*** Begin section ***
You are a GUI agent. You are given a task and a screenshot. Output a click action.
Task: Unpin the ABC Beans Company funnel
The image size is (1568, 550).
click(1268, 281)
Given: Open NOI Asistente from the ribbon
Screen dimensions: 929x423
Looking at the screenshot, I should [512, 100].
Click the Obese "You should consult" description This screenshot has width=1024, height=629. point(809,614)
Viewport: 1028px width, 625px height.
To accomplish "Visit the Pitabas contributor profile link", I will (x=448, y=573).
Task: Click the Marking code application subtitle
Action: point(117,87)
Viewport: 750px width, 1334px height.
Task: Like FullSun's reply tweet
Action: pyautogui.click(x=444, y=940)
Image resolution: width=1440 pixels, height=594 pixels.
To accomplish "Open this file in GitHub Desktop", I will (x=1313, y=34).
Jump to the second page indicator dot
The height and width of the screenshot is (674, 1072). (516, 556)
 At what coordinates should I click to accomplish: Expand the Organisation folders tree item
*** End section ***
### Work order
Starting at the first entry and ending at the last, reproduce each one exactly.

### Completed exercise
You are a GUI agent. You are given a task and a screenshot. Output a click action.
Task: Unpin the ABC Beans Company funnel
The image size is (1568, 550).
click(1268, 281)
Given: Open NOI Asistente from the ribbon
Screen dimensions: 929x423
Looking at the screenshot, I should [512, 100].
Click the Obese "You should consult" description This screenshot has width=1024, height=629. point(809,614)
Viewport: 1028px width, 625px height.
To accomplish "Visit the Pitabas contributor profile link", I will (x=448, y=573).
Task: Click the Marking code application subtitle
Action: point(117,87)
Viewport: 750px width, 1334px height.
Task: Like FullSun's reply tweet
Action: pyautogui.click(x=444, y=940)
Image resolution: width=1440 pixels, height=594 pixels.
To accomplish "Open this file in GitHub Desktop", I will (x=1313, y=34).
Jump to the second page indicator dot
The height and width of the screenshot is (674, 1072). (516, 556)
 At what coordinates should I click to accomplish: Expand the Organisation folders tree item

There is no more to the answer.